LT & VPB: Of the 338 documents we analyzed, 14 designs combine methods for the purpose of improving the design itself, which represents only 4% of the PAPs pre-registered in EGAP in 2019. The vast majority of the designs that employ mixed methods combine interviews with experiments; other tools such as participant observation or ethnographic methods are far less common, and iteration between elements of the design is rarely discussed explicitly.
When researchers resort to several methods, the PAPs do not include enough details to allow other researchers to learn from these strategies. It is possible that authors leave out discussions of qualitative methods because they see them as secondary, or pre-scientific. Yet, when PAPs include such details it allows for a better understanding of the whole research process, and it gives other researchers more elements to replicate the design. Overall, the process of writing a PAP is an opportunity to think carefully about the design, and to iterate.
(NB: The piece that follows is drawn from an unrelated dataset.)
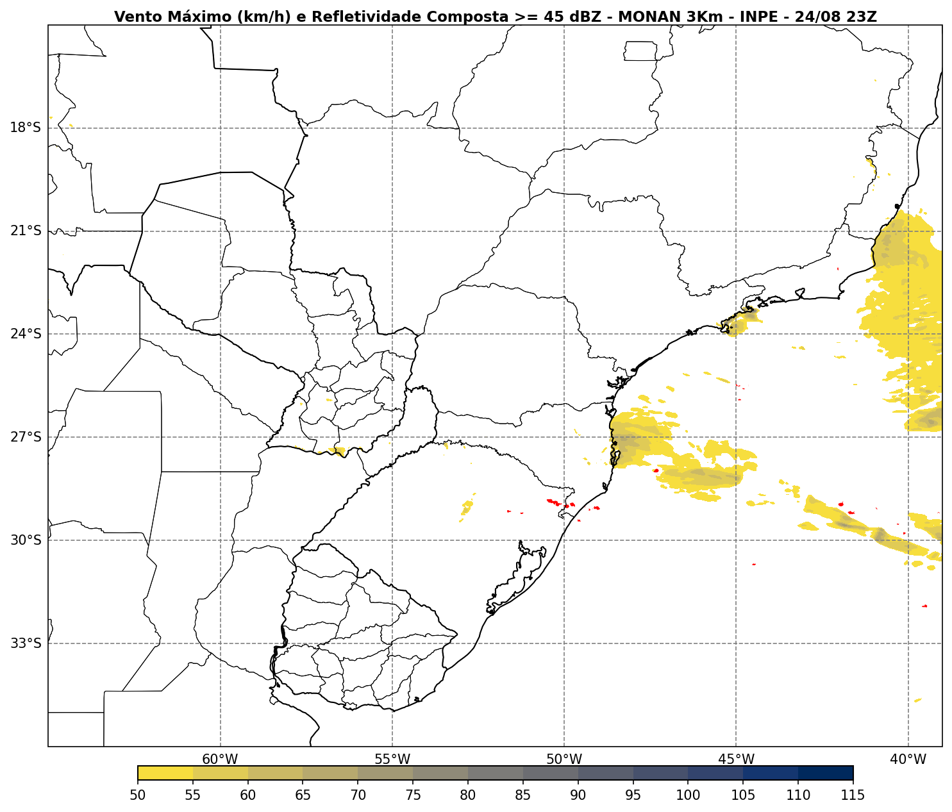Click the 65 colorbar tick label
Screen dimensions: 952x812
(303, 795)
You also use, as a case study, a research project that was carried out in Montevideo, Uruguay on public support for punitive policing practices. What did you learn from this case study?
LT & VPB: To understand when the public supports a more violent police treatment of suspects, we combined a vignette experiment with extensive interviews in Montevideo, Uruguay. In carrying out this project, we extracted two main lessons: one is applied, in terms of our design; the other is more general, and it pertains to the advantages of combining methods explicitly.
Regarding the applied lesson, using fieldwork was helpful in making sure our experimental manipulation would resonate with survey respondents. In our original design, our intuition was that deservingness could be tied to attributes such as nationality, race, or location. However, because the concrete manifestation of some of these cleavages was not clear, and some of them are not particularly salient in the Uruguayan context (neither race nor xenophobic cleavages are particularly strong), we used fieldwork systematically to refine our theory by identifying the relevant attributes of deservingness. Because deservingness is abstract and can be understood differently in different contexts, we needed to ensure that we were gathering evidence about it, and not some other related phenomenon. In many of our interviews, neighborhood residents stated that young, dark-skinned men who happened to be wearing baseball caps or hoodies, were a symbol of insecurity. Based on these insights, we adjusted the theory to incorporate social class as a relevant attribute of deservingness. We subsequently adjusted our experimental design by incorporating “attire” as a marker of deservingness in the set of descriptive features used in the experiment, we also discarded other attributes that did not feature prominently in our interviews. We would not have taken this step had we not conducted interviews and informal conversations with neighborhood residents.
The main overarching lesson in this project is that making all the steps we take in designing our research explicit is important to assess the strength of the design, as well as for replication. Experimental designs often rely on fieldwork, interviews, and case knowledge; this fact is rarely made explicit or public. Because the process of combining methods is not discussed, researchers have little guidance on how to do it, or about why making the process explicit is valuable. Yet the strength of an experiment can only be properly evaluated if researchers know what kind of data and prior knowledge went into its design. Because iteration forces researchers to be explicit about exactly what they are changing in their designs, it makes systematizing the steps taken easier.